The best that can be said for Barack Obama's stunning remark is that he is not ready for "Big League" diplomacy. At worst, Obama's willingness to meet with Raul Castro unconditionally implies that Obama sees nothing inherently objectionable in the Castro regime's communist policies and their 50-plus year record of human rights atrocities.
Given Obama's strong liberal rating in the US Senate, his stance on Cuba is worth close examination. Obama has already staked out a position to the left of even Hillary Clinton with respect to Cuba. He has advocated easing travel-related restrictions between the U.S. and Cuba, and has implied he would be open to even more changes along those lines.
Obama has argued that easing such restrictions would make the Cuban people less dependent on their government. The validity of such an approach is very much debatable. Yet, what's more disturbing is the possibility that there might be more to Obama's stance than meets the eye.
A recent Houston TV news story captured a volunteer Obama office in Houston with a Cuban national flag -- a flag with the image of Che Guevara superimposed on it. I'm not suggesting that Barack Obama is an avid supporter of Che Guevara, but I do find it interesting that Guevara supporters would gravitate so enthusiastically to the campaign of Barack Obama. And other Americans should find it interesting as well.
Che Guevara was a terrorist thug who brutalized political opponents and praised the transformation of men "into effective, violent, merciless, and cold killing machines."
To this day, liberals are fond of condemning the corrupt Batista era that preceded Castro and Guevara, as if to somehow excuse the excesses of Castro and his regime. Many of them go on to suggest that the main reason the United States has maintained an adversarial posture with Cuba is that it "won't play ball" with the U.S. as it did in the Batista era. Does Barack Obama feel this way?

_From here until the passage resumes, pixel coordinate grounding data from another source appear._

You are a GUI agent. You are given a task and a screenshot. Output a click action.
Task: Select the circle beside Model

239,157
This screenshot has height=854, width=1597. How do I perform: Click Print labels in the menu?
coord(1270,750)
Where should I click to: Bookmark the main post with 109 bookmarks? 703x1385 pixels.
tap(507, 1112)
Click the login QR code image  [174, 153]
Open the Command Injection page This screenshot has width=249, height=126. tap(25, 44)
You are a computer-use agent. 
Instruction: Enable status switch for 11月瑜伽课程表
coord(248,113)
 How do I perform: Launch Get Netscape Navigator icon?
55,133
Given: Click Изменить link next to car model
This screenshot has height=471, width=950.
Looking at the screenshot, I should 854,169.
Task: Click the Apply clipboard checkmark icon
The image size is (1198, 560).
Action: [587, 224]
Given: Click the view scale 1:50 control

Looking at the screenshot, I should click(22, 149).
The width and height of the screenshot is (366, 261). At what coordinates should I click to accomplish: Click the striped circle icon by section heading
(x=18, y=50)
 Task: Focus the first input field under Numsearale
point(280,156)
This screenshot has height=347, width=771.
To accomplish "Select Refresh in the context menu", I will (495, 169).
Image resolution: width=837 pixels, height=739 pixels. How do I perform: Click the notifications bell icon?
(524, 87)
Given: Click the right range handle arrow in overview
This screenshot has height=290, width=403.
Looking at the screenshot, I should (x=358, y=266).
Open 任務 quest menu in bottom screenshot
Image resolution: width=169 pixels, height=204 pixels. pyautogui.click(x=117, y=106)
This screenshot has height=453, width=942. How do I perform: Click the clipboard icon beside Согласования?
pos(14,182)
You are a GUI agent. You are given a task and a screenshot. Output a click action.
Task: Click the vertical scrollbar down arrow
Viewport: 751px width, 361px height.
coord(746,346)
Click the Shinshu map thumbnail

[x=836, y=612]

United States policy toward Cuba isn't based on a simple disagreement or an unfortunate misunderstanding. Nor is US disapproval of Castro's Cuba based on American economic interests. America's anti-Castro policy on Cuba is based on the fact that Cuba is an island prison dominated by one of the most vicious and despicable regimes in modern history.
If Senator Obama doesn't see this, then Americans should be seriously alarmed at the prospect of President Obama in January 2009.